Police have traced three of the four bombers back to West Yorkshire.
They were first alerted when the mother of Hasib Hussain, 18, rang the casualty line to report him missing after the blasts. He had told his family he was going on a day trip to London and had not been heard of since.
Officers found his property on the bombed bus at Tavistock Square and began to link him with three other men at the other bomb locations.
On Tuesday 12 July, police carried out raids on six houses in Leeds and Dewsbury.
They searched Hussain’s family home on Colenso Mount in the Holbeck area. In neighbouring Beeston they also raided the Colwyn Road home of his friend Shehzad Tanweer, 22, and a further unoccupied house on Stratford Street.
Meanwhile, officers sealed off an area around Alexandra Grove in the Burley area of Leeds and evacuated about 500 people.
And in Dewsbury they raided addresses at Thornhill Park Avenue and Lees Holm, belonging to Mohammed Sadique Khan and members of his family.
Forensic experts have combed a house in Aylesbury in Buckinghamshire on Wednesday night. Sources have since indicated the fourth bomber was almost certainly Jamaican-born Lindsey Germaine.
On Thursday, Head of Scotland Yard’s anti-terrorist Branch Peter Clarke appealed for information about Hussain – exhibiting CCTV footage and a photograph in the hope of persuading the public to come forward.
The suspected bombers appear to have led quiet lives.
Shehzad Tanweer, 22, lived in the Beeston area of Leeds. He was a sports science graduate who loved cricket and occasionally worked in his father’s fish and chip shop.
He was good friends with Hasib Hussain, 18, who lived nearby in the Holbeck district of the city. Neighbours said he was a quiet boy who had become religious a couple of years ago.
Mohammad Sidique Khan, the third bombing suspect, lived in Dewsbury, a few miles south of Leeds. He is believed to have been married with an eight-month-old daughter.
It appears that on the morning of the bombings, the three drove to Luton in a hire car where they met the fourth man.
Leaving the car in the station carpark, all four boarded a Thameslink train to London King’s Cross.
Once there, they fanned out across the Tube network. Khan and Tanweer took the Circle line in opposite directions while the unnamed man took the Piccadilly line south. Bombs went off on those three lines at 0850.
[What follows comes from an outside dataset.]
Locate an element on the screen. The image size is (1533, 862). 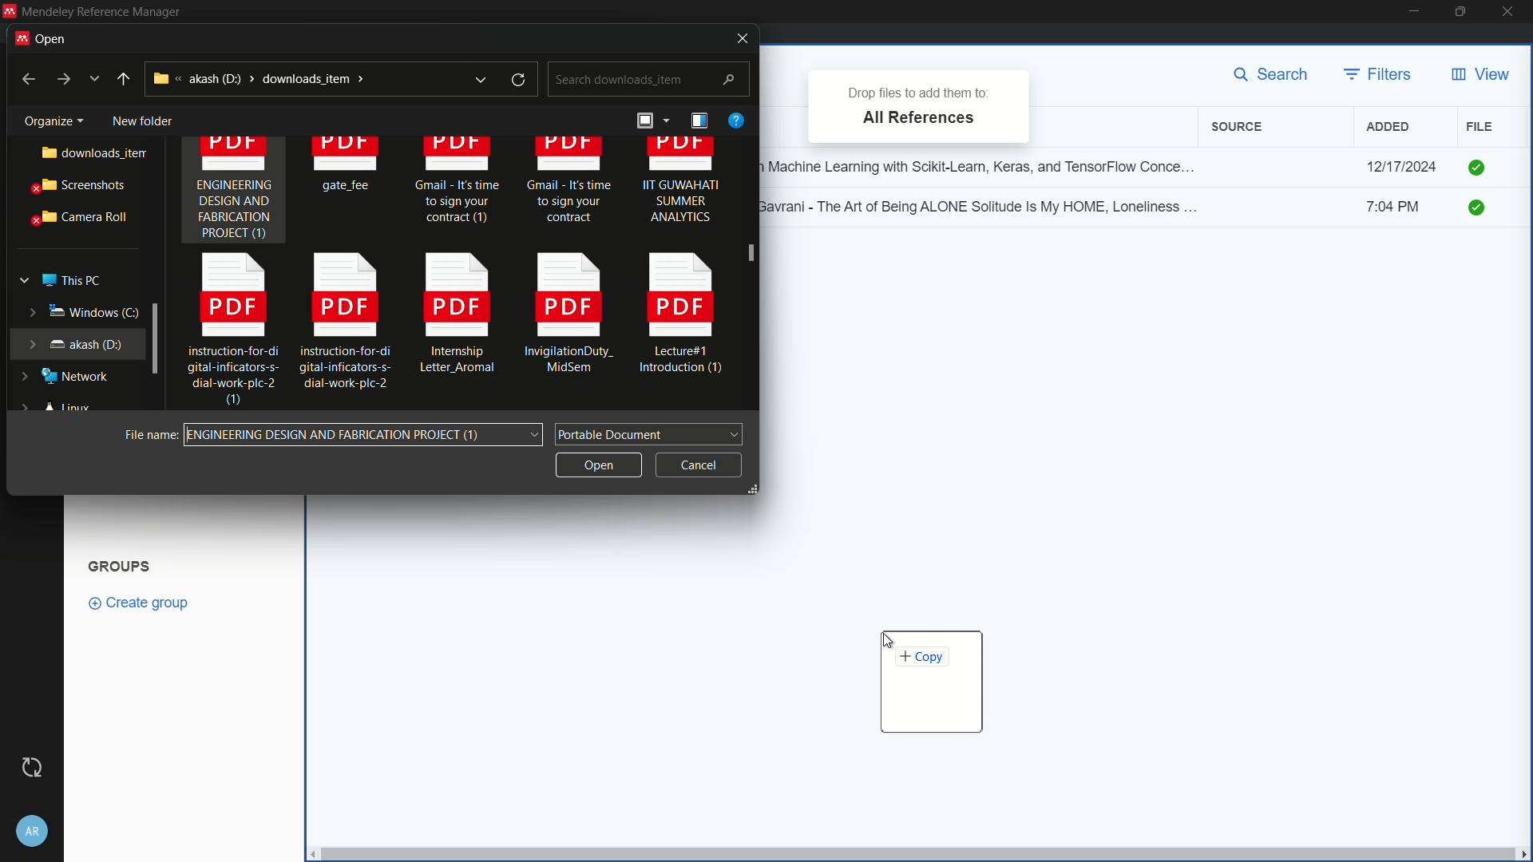
Organize is located at coordinates (48, 118).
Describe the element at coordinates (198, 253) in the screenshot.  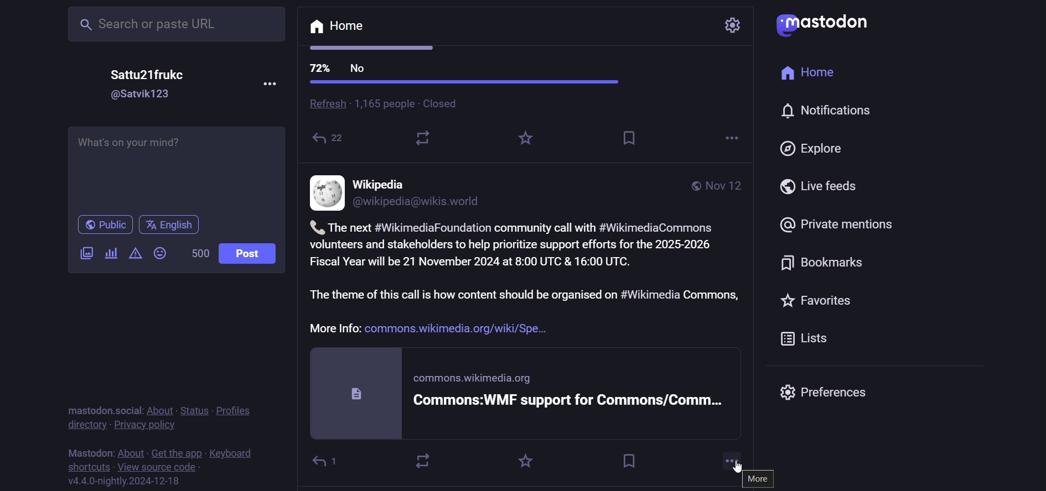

Hussain may have tried to board the Northern line but it was suspended. He ended up on a No. 30 bus which exploded at 0947 in Tavistock Square.
Police sources are indicating the fourth suicide bomber was a Jamaican-born British resident named Lindsey Germaine.
Little is known of his background and sources say confirmation of his identity may depend on DNA analysis.